Now I understand that q{} is an operator that returns a string.

q{} (aka single quotes) can be viewed that way, yes. It can also be viewed as a string literal. Is it a constant, the single quote operator or the const operator? It makes no difference.

>perl -MO=Concise,-exec -e"$_ = q{abc};" 1 <0> enter 2 <;> nextstate(main 1 -e:1) v:{ 3 <$> const[PV "abc"] s 4 <#> gvsv[*_] s 5 <2> sassign vKS/2 6 <@> leave[1 ref] vKP/REFC -e syntax OK

Jesus Christ, all these $ variables--I didn't even know there was such a thing.

I made a point of mentioning it in my earlier post.

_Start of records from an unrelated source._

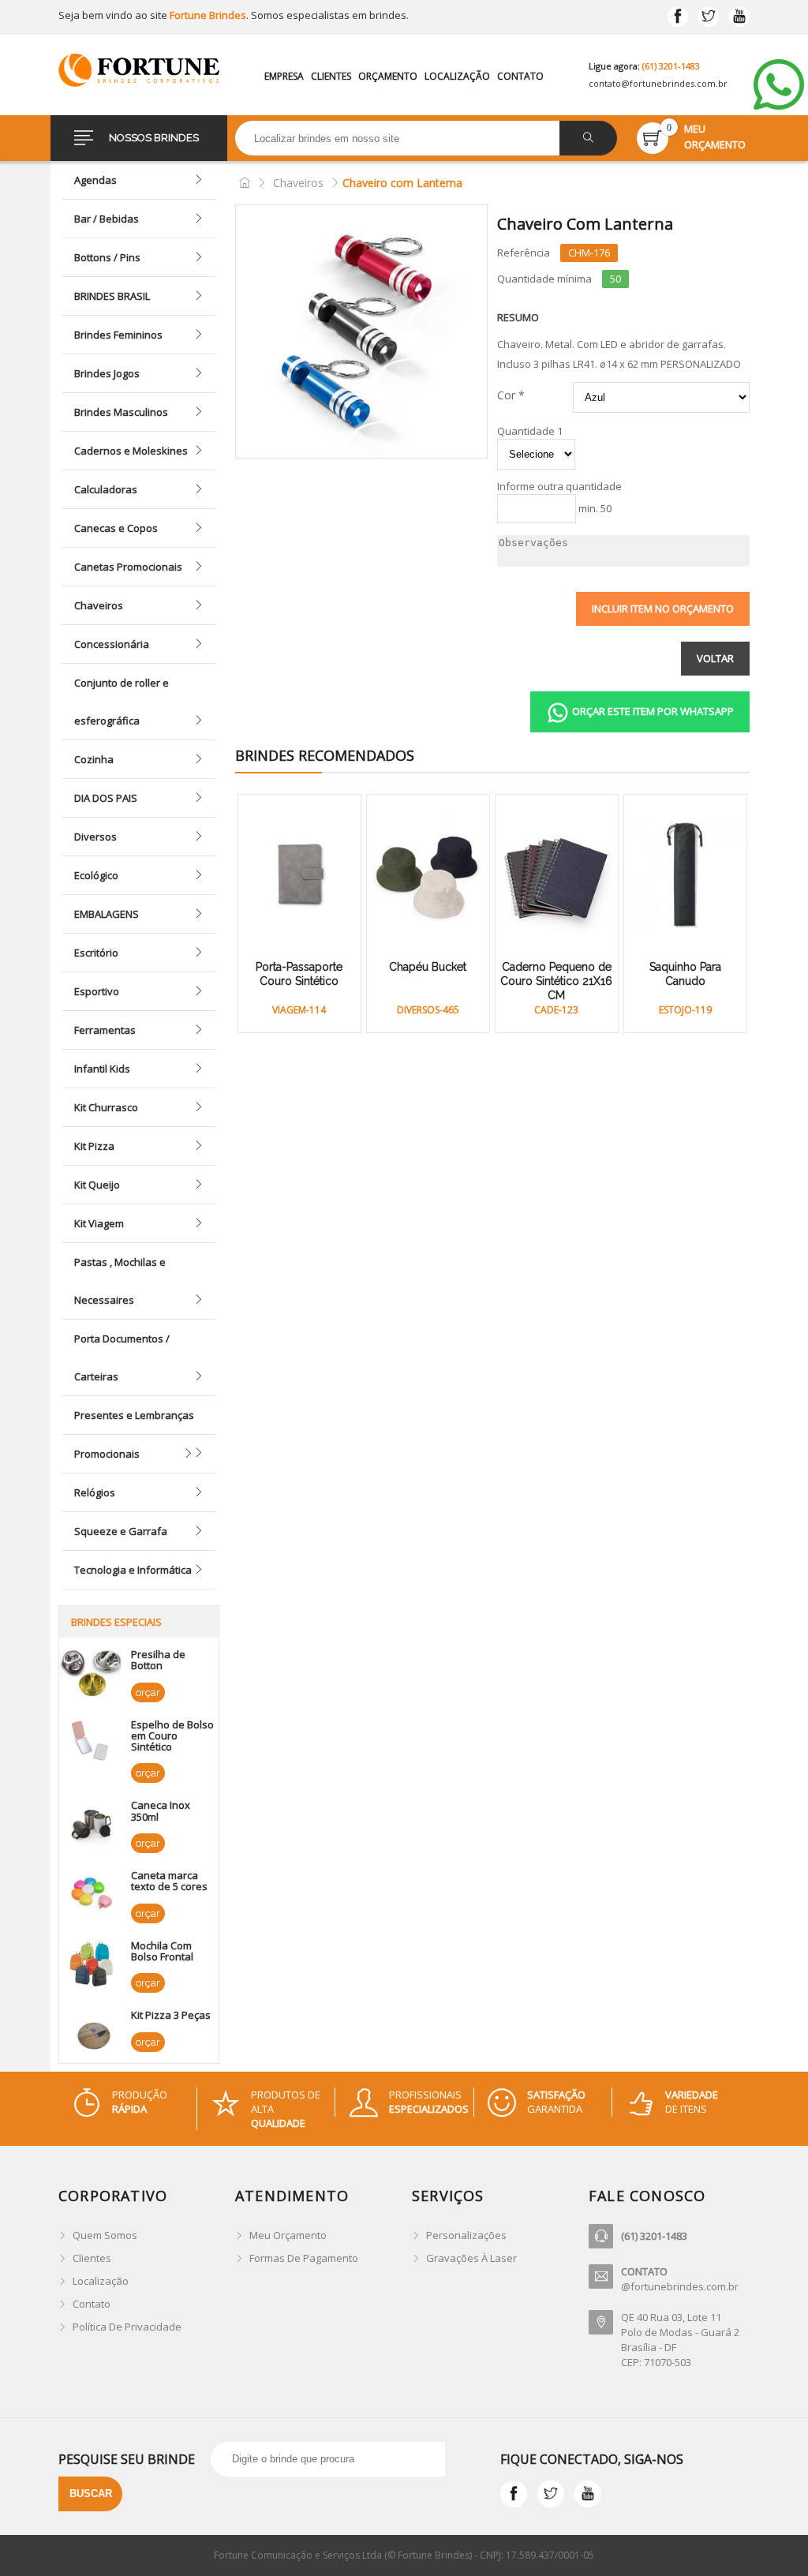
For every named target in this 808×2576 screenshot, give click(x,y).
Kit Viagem (99, 1223)
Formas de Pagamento (303, 2258)
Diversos (95, 836)
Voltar (715, 658)
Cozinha (94, 759)
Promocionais (107, 1454)
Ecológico (96, 875)
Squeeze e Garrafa (120, 1531)
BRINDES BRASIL (112, 296)
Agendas (95, 180)
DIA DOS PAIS (105, 798)
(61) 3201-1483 (671, 66)
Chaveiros (98, 605)
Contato (520, 76)
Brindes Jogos (107, 373)
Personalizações (466, 2235)
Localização (457, 76)
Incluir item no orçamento (663, 608)
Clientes (331, 76)
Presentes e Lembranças (134, 1415)
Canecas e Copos (116, 528)
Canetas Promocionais (128, 567)
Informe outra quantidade (559, 486)
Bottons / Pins (107, 257)
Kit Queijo (97, 1185)
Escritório (96, 952)
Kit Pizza (94, 1146)
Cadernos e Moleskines (131, 451)
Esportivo (96, 991)
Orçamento (387, 76)
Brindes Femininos (118, 335)
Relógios (94, 1492)
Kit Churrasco (106, 1107)
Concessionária (111, 644)
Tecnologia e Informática (133, 1570)
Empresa (284, 76)
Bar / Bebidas (106, 219)
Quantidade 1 (530, 431)
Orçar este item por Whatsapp (652, 711)
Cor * (511, 395)
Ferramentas (105, 1030)
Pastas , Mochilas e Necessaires (120, 1281)
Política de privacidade (127, 2327)
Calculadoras (105, 489)
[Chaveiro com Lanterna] (361, 331)
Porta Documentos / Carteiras (122, 1357)
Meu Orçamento (288, 2235)
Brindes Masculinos (121, 412)
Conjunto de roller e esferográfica (121, 702)
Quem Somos (105, 2235)
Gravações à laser (471, 2258)
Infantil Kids (102, 1068)
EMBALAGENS (106, 914)
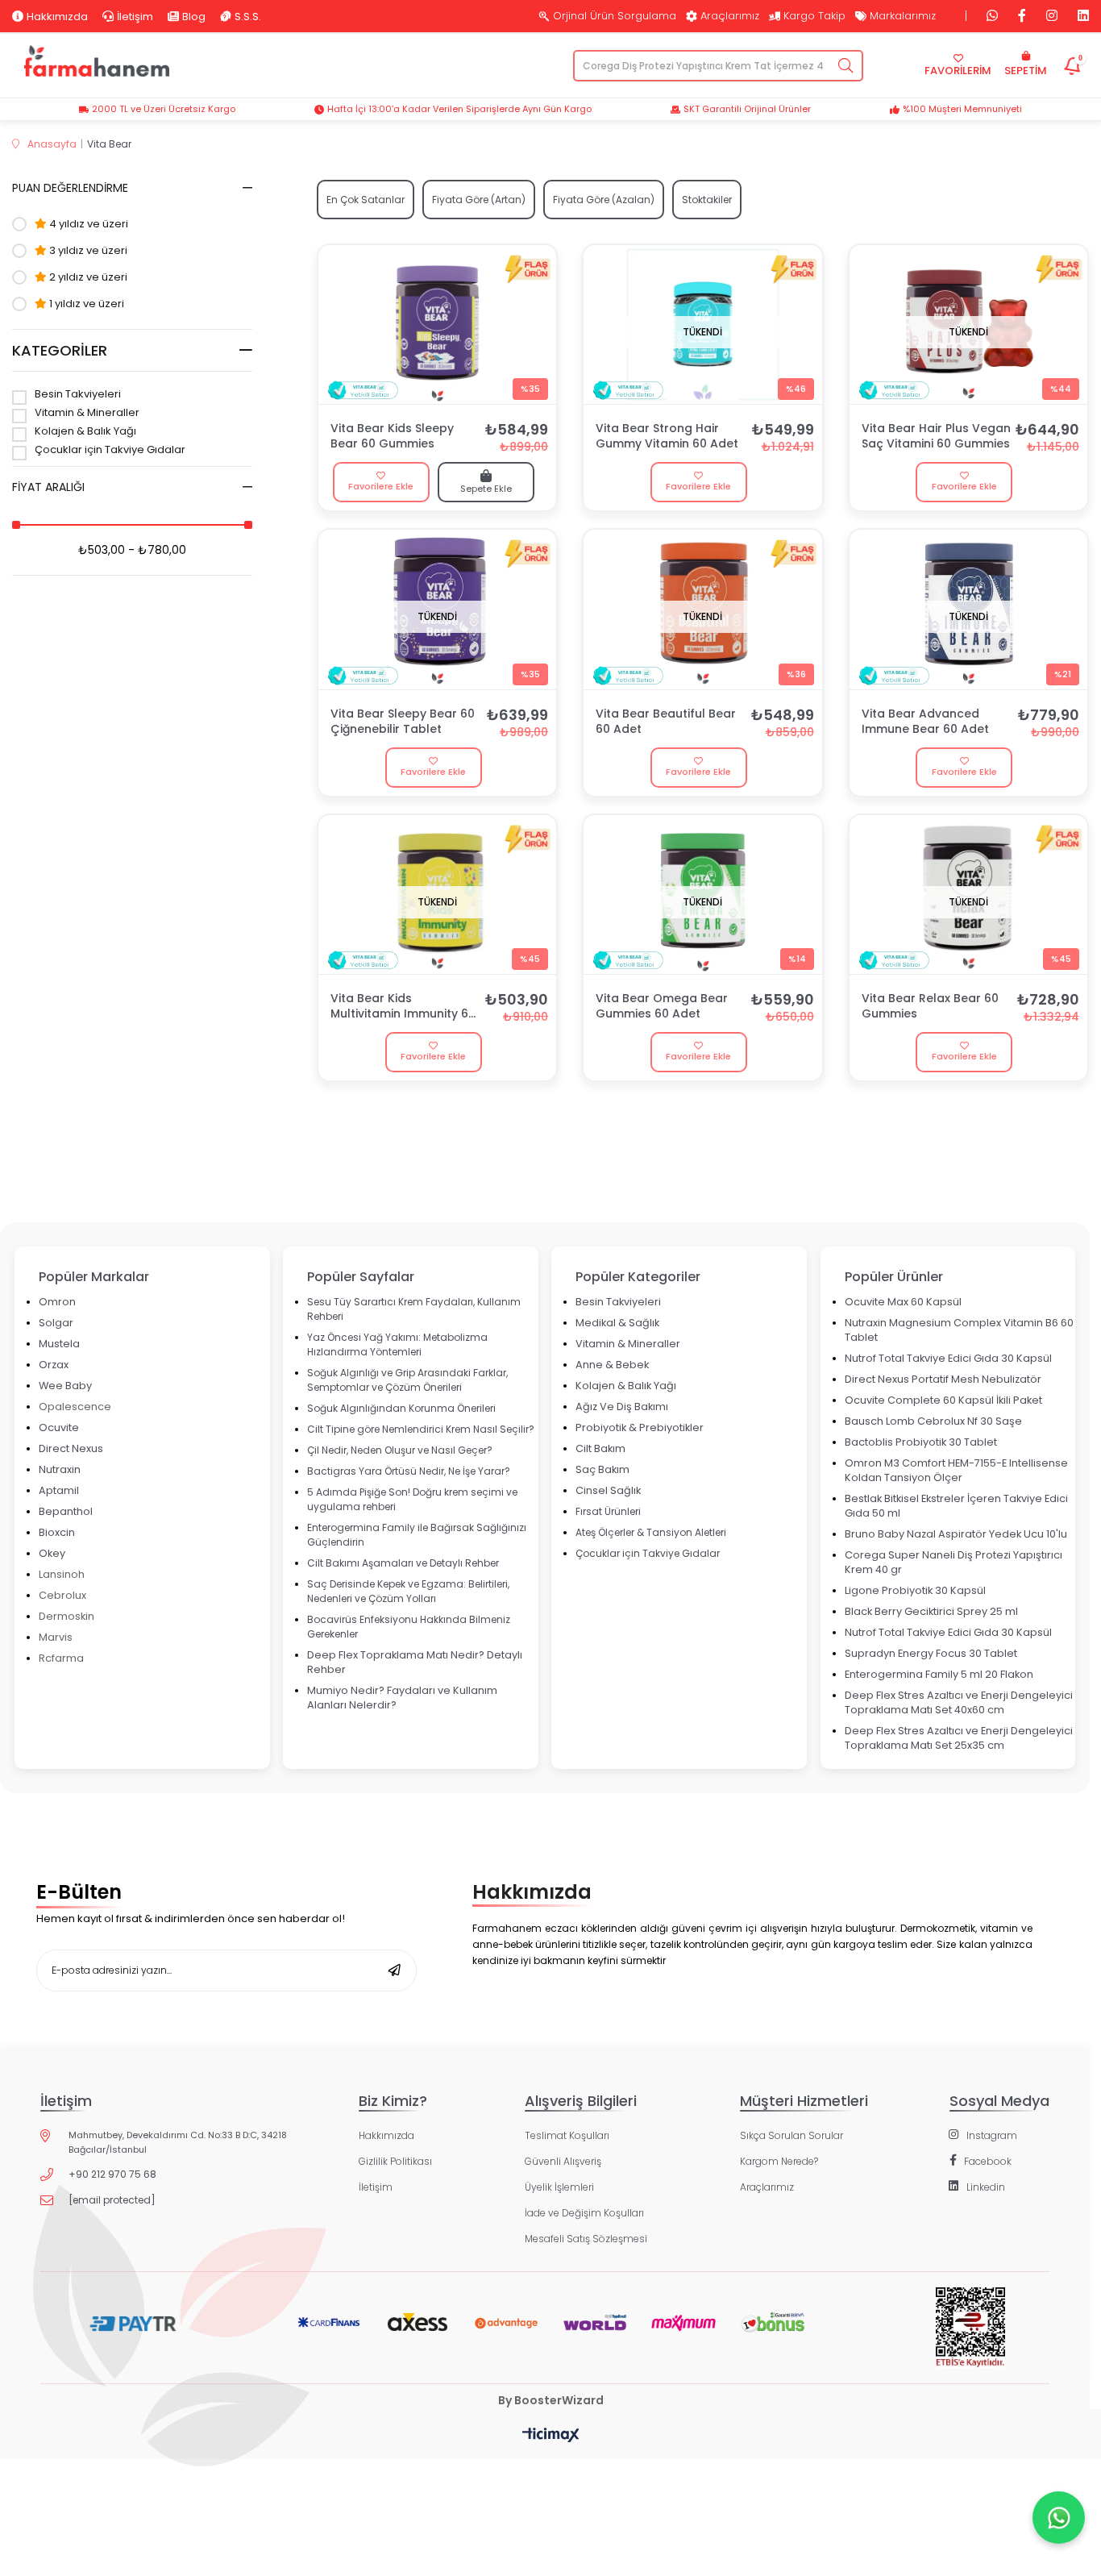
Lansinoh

But the docs say: [...] any variable settings or subroutine and format definitions remain afterwards.

Which of those do you think my $y is?

eval EXPR acts like EXPR is evaluated inside a block [...] Therefore my variables do not survive the end of the block.

Yes. Lexicals created in the file scope of the program passed to eval EXPR cease to exist at the end of the scope.

and the block is nested inside the main program.

Specifically, nested where the eval is located ("executed in the lexical context of the current Perl program"). That means the evaluated code can see the surrounding variables.

I should have said: And when "$temp" is eval()'ed wouldn't the qq{} operator around $temp return a string with the $variables interpolated? Or, is it that the qq{} operator only does one pass of interpolation over "$temp" when "$temp" is eval()'ed.

I'm confused. The example (my $temp = 'xxx$1'; my $repl = eval q{"$temp"};) didn't have a qq{}. I thought you were referring to the double quotes when you said qq{}, but now you're talking about a qq{} in addition to the quotes.